(提取的记录)
★ ★ ★
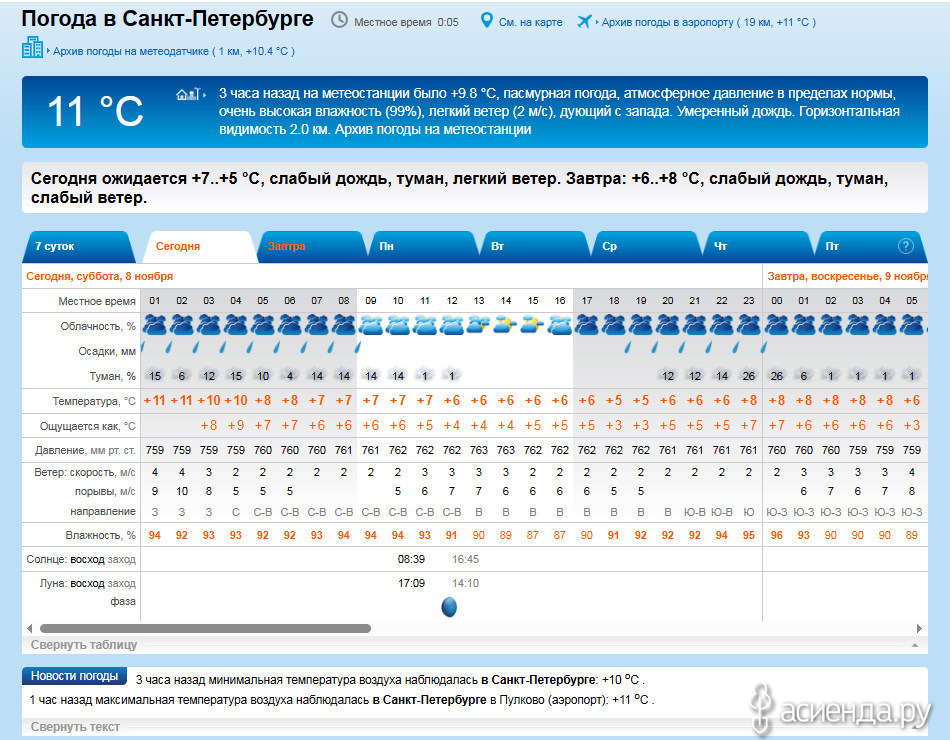Image resolution: width=950 pixels, height=740 pixels.
Task: Select the Завтра tab
Action: coord(287,246)
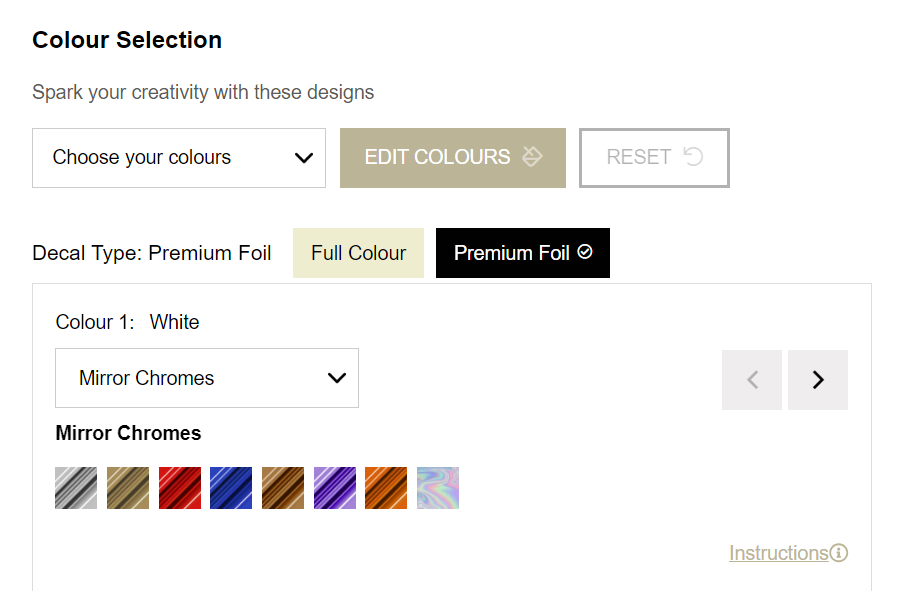912x591 pixels.
Task: Click the reset undo arrow icon
Action: click(692, 157)
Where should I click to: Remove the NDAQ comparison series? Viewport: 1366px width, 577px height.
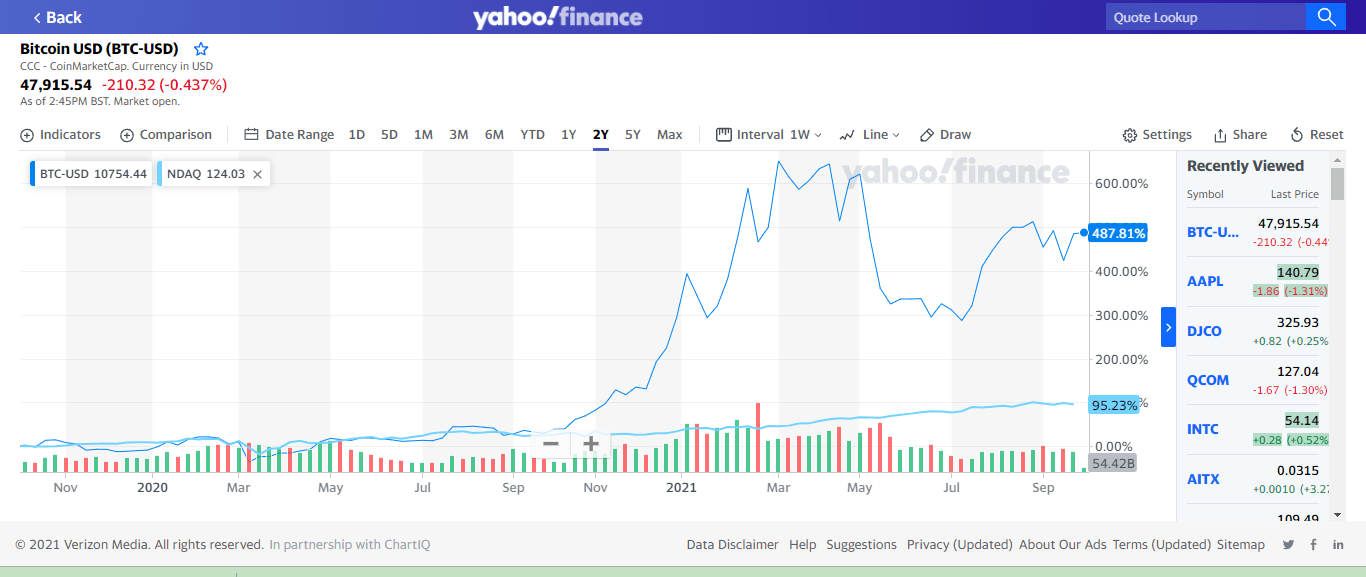point(257,174)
★ ★ ★
完成任务: 能否将上面所有记录逐行原样提取出来？答案中请略去图片。

参考解答:
Image resolution: width=950 pixels, height=740 pixels.
Task: Select the Завтра tab
Action: coord(287,246)
912x591 pixels.
Task: Click the reset undo arrow icon
Action: click(692, 157)
Where should I click to: Remove the NDAQ comparison series? Viewport: 1366px width, 577px height.
point(257,174)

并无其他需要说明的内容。